Both cities I visited, Beijing and Xian, seemed to be constantly under construction. New roads and buildings were going up everywhere.
Beijing is notorious for its air pollution, and its reputation is well deserved. In two weeks, I think we only had clear skies on two days. The rest of the time, the entire sky was shrouded in thick grey smog. I stood on a 12th floor balcony, and was unable to see the roofs of the high-rises just a few blocks away. It wasn’t terribly hot, but the pollution and humidity made it feel like walking through pea soup.
Travel
China is full of strange and marvelous wonders. The Great Wall is magnificient, especially if you hire your own car and go to one of the less crowded sections. The Forbidden Palace is enormous, and there are enough sights and smells and tastes to entice and excite even the most jaded travelers. I can definitely recommend it to anyone in search of adventure.
Just make sure you don’t have a fever when you fly in.


I wonder how much of the tourist-friendlyness of Beijing is left over from the Olympics last year? Has Beijing been this way in recent years, or is this something that has only popped up post-2008?

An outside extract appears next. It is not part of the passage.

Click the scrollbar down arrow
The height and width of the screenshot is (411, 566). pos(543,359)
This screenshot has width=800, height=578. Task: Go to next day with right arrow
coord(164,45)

Thank goodness for the fixed currency exchange rate that keeps those trinkets cheap both in China and elsewhere around the world…
I would say the author kept his eye out for security cameras. I didn’t feel like being watched in Beijing although I knew they are out there watching the traffic.
In a word, you find what you look for.
About the camera and security check in Metro, shopping center, etc. You should understand if China is a target of Islamists suicide bomber decade before 9/11 attack. I think China should learn London, I feel unsafe without those cameras.
I don’t think that a suicide bomber is going to be deterred by having a camera watch him do it. I find security cameras on public streets to be deeply disturbing. In 20 or 30 years the threat from Islamic terrorism will be gone, but the security cameras will continue spying on the populace forever.